Love on the Dole – a very Concise Commercial Adaptation from 1939

In the Lancashire Evening Post on the 24th February 1939 (p.13) appeared what might be called the shortest ever adaptation of Love on the Dole. It consisted of the following text:

LOVE on the DOLE.
No matter where or how you fell in love You simply must buy the ENGAGEMENT or WEDDING RING from a reliable firm – namely Prestons.
PRESTONS of PRESTON. 87 Fishergate.

In its own way this is an adaptation from the novel or play versions into the genre of advert, but, unlike a free-standing adaptation, the short text relies wholly for its effect on readers knowing the original story to some degree, or at least being familiar with its topic. The advert makes the interesting assumption that the words ‘LOVE on the DOLE’ are more likely to attract (and stop) the skimming eye of the newspaper reader than, say, ‘FINE ENGAGEMENT and WEDDING RINGS’ or even ‘THINKING OF PROPOSING?’.

 

In several ways the advert is reading Love on the Dole against the grain in that both novel and play are about the complete lack of sufficient material means for the usual practices of love, marriage and parenthood in Hanky Park. In fact, there is no mention whatsoever of engagement rings in the two texts: they are clearly an unaffordable luxury. It is true though that the novel has three references to wedding rings. However, all three references are related to women visiting Price and Jones’ Pawn Shop. The first from the boy-clerk Harry Hardcastle’s point of view unknowingly links wedding rings to the cycle of poverty caused by the lack of adequate pay and access to family planning:

New faces from time to time; young girls, pregnant, wedding rings on their fingers, sometimes squalling babies in their arms; they were rather shy at first; but they became less and less shy, more and more married as weeks went by (p. 31).
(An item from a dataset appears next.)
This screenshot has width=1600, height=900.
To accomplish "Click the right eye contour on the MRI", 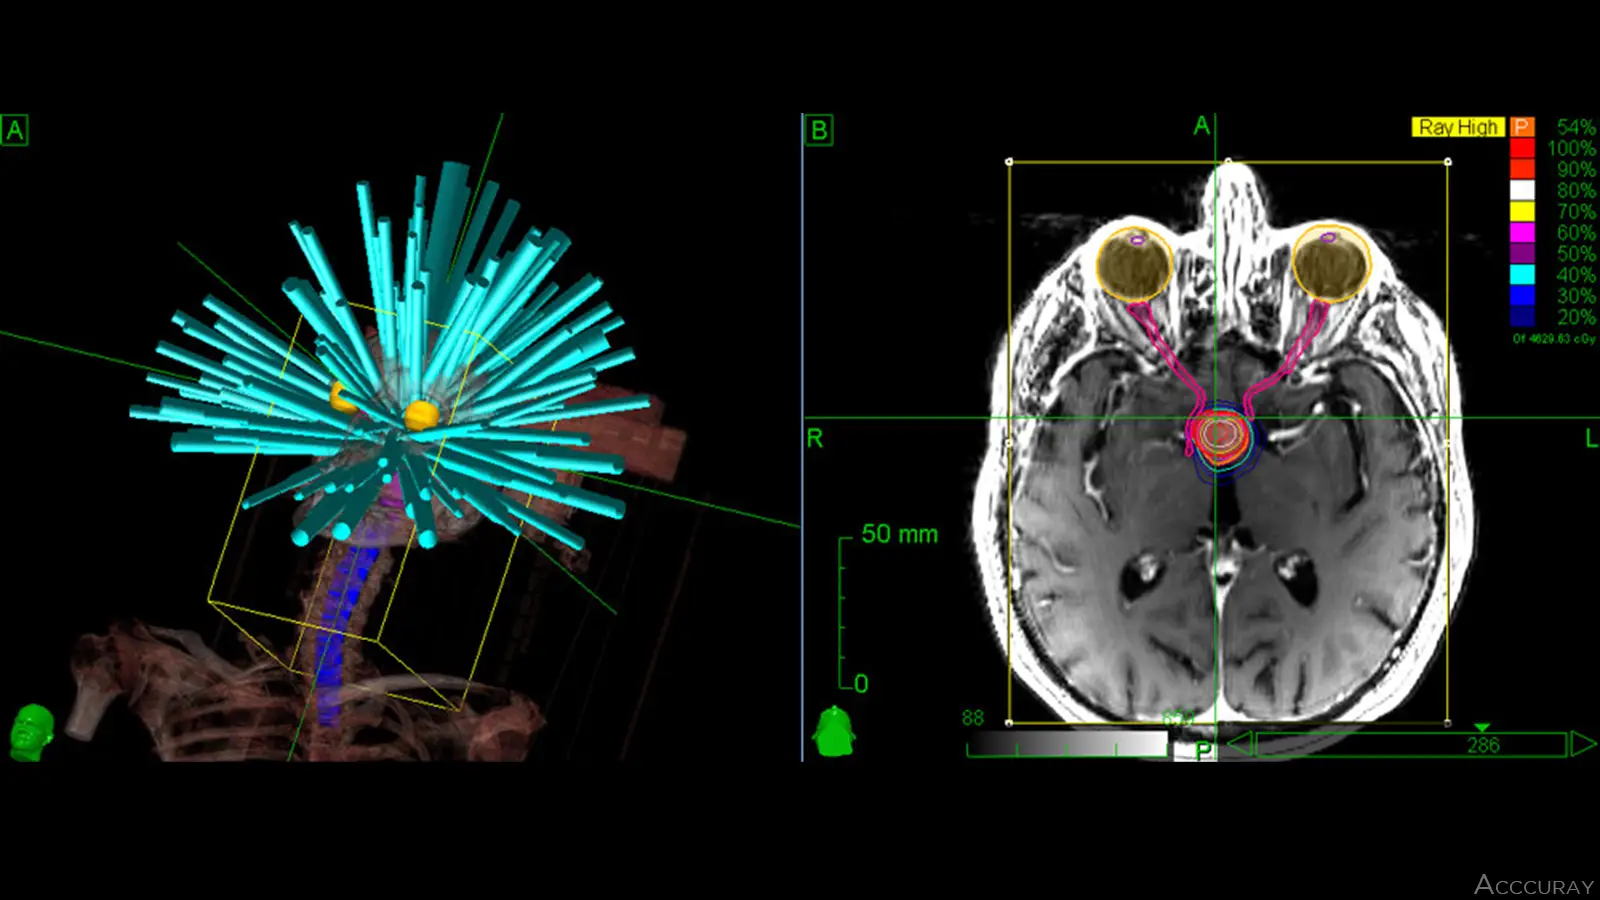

The wedding rings signify not enduring romance but progressive poverty: to be less shy and ‘more’ married signifies the necessity of being a regular customer at the pawn shop. Indeed, the next two references are both to the loan value of wedding rings. First there is Mrs Nattle who ‘helps’ (‘oblidges’) her neighbours by visiting the pawnshop on their behalf for a small commission:

Mrs Nattle …had fetched in a bassinette [pram] nine suits, a dozen frocks, any number of boots and shoes, two wedding rings, three watches and chains, not to mention a couple of bare-legged barefoot children whose mottled legs shivered with the cold, while their scraggy arms ached with the bundles they carried (p. 33).

The people of Hanky Park do not truly own the clothes they stand up in and as for hardware like watches, chains and rings, the best use of these is to raise money for rent, coal and food. Again, in this passage, wedding rings are associated with children who cannot properly be cared for. In the next reference, Mrs Hardcastle, Harry’s mother, comes to call on Mrs Nattle to collect the money on her pawned wedding ring. Her husband places great value on staying ‘respectable’ by not borrowing money (‘he don’t know this um a brass ‘un Ahm wearin’, p. 163), but he has been laid off at the pit and Mrs Hardcastle has to buy food and make the payments on Harry’s suit. Though Harry is sixteen and has little sympathy with the married women who come to the pawn shop, the truth is that his mother is part of the same economy and still paying year after year for the consequences of marriage on a hopelessly low family income.

 

The advert privileges the best-seller status of Love on the Dole above its actual content, producing a number of ironies in the process. Still, the advert testifies to just how popular and well-known Greenwood’s novel and play were across the thirties. In its defence there is a further irony: by February 1939 the British rearmament programme begun in 1936 had greatly reduced the number of workers on the dole and generated a degree of relative optimism with which the advert is in unreflective harmony.